I believe Spivak is alluding to the following result-

(Carathéodory formulation of the derivative) A function $f : \mathbb R \to \mathbb R$ is differentiable at $x\in\mathbb R$ iff there exists a function $\Phi:\mathbb R\to \mathbb R$ (depending on $x$) continuous at $h=0$ such that (at least near $h=0$) $$ f(x+h) = f(x) + \Phi(h)h.$$ In addition, $f'(x) = \Phi(0)$.

The equivalence is not hard to show at all, but it allows you an alternative proof of all the differentiation rules that is very mechanical. Say we write $\Phi_{f,x}(h) = \Phi_f(h)$ to make the dependence on $x,f$ explicit: $$f(x+h) = f(x) + \Phi_f(h)h,$$ $$g(x+h) = g(x) + \Phi_g(h)h.$$ It is immediate from mere algebraic properties of continuous functions (without any $\epsilon-\delta$ management) $$ (f+g)(x+h) = (f+g)(x) + \underbrace{(\Phi_{f}+\Phi_g)(h)}_{=\Phi_{f+g}(h)}h,$$ $$ (fg)(x+h) = f(x)g(x) + f(x)\Phi_g(h)h + \Phi_f(h)g(x)h + \Phi_f(h) f(x)\Phi_g(h)h^2\\ = (fg)(x) + \Big(\underbrace{f(x)\Phi_g(h) + \Phi_f(h)g(x) + \Phi_f(h) f(x)\Phi_g(h)h}_{=\Phi_{fg}(h)}\Big) h,$$ $$ \frac{1}{f(x+h)}=\frac1{f(x)} + \frac{f(x) - f(x+h)}{f(x+h)f(x)} = \frac1{f(x)} + \underbrace{\frac{-\Phi_f(h)}{f(x+h)f(x)}}_{=\Phi_{1/f}(h)} h \quad (\text{if }f(x)\neq 0),$$ and finally chain rule (this time using $\Phi_f = \Phi_{f,g(x)}$ instead of $\Phi_{f,x}$) $$ f\circ g(x+h) = f\circ g(x) + \Phi_f(g(x+h)-g(x))(g(x+h)-g(x)) \\ =f\circ g(x) + \underbrace{\Phi_f(\Phi_g(h)h)\Phi_g(h)}_{= \Phi_{f\circ g}(h)}h. $$ In this way, each rule for derivatives follows with no effort from the corresponding rule for continuous functions.
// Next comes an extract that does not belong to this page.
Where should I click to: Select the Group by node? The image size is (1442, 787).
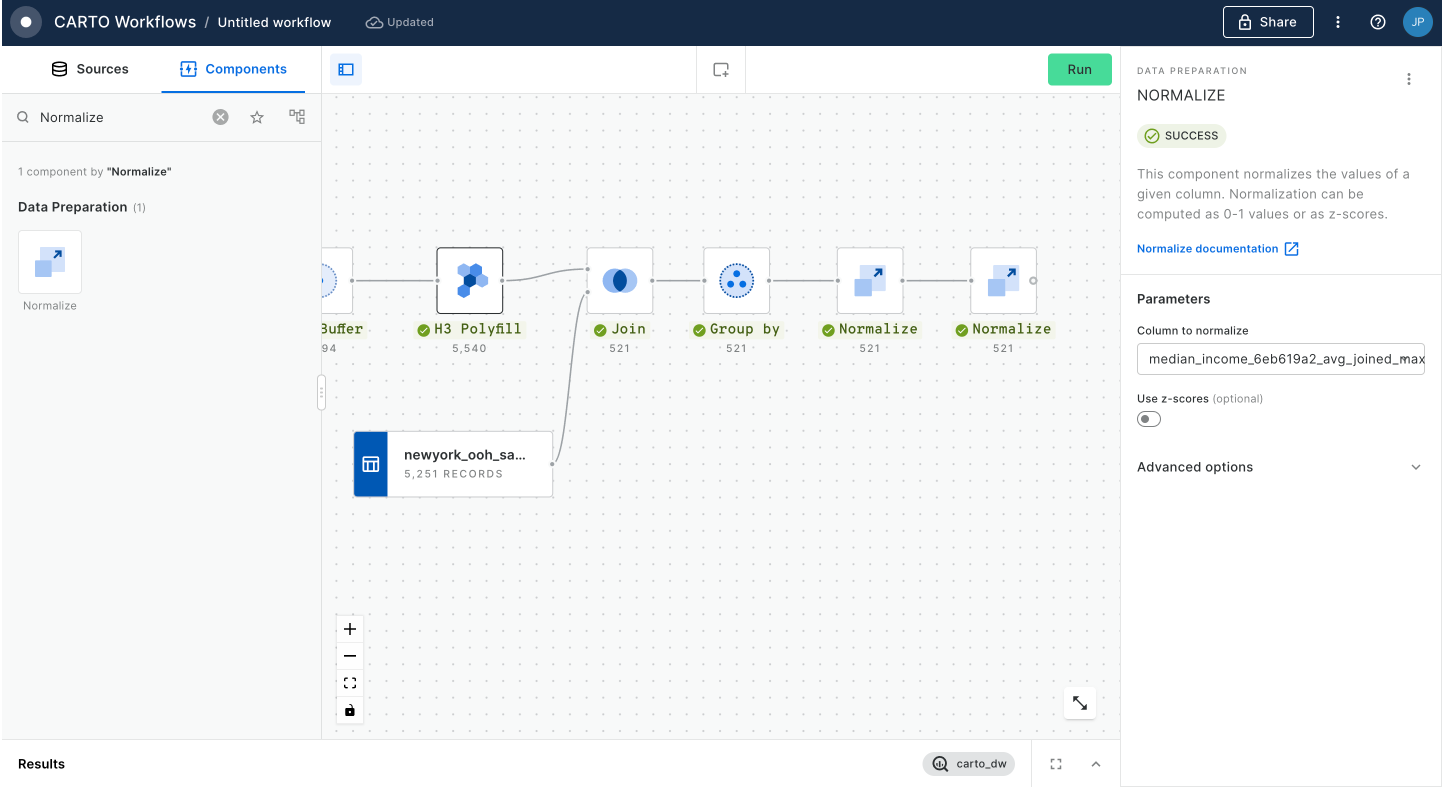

(PS there is more discussion about the Carathéodory derivative, in particular higher dimensional analogues here)

Answer 2

If $\Phi$ was not continuous at 0, you wouldn't be able to write $\lim_{h \to 0} \left( \Phi(h) \cdot \frac{\Delta_h}{h} \right) = \lim_{h \to 0} \left( \Phi(h) \right) \cdot \lim_{h \to 0} \left( \frac{\Delta_h}{h}\right)$ because you wouldn't know whether $\lim_{h \to 0} \left( \Phi(h) \right)$ even exists. The lemma fortunately proves that the limit does exist, and therefore that $\Phi$ is continuous.

Edit: whether it is the "crux" of the proof I am not sure either, but it is certainly necessary for the proof to be valid.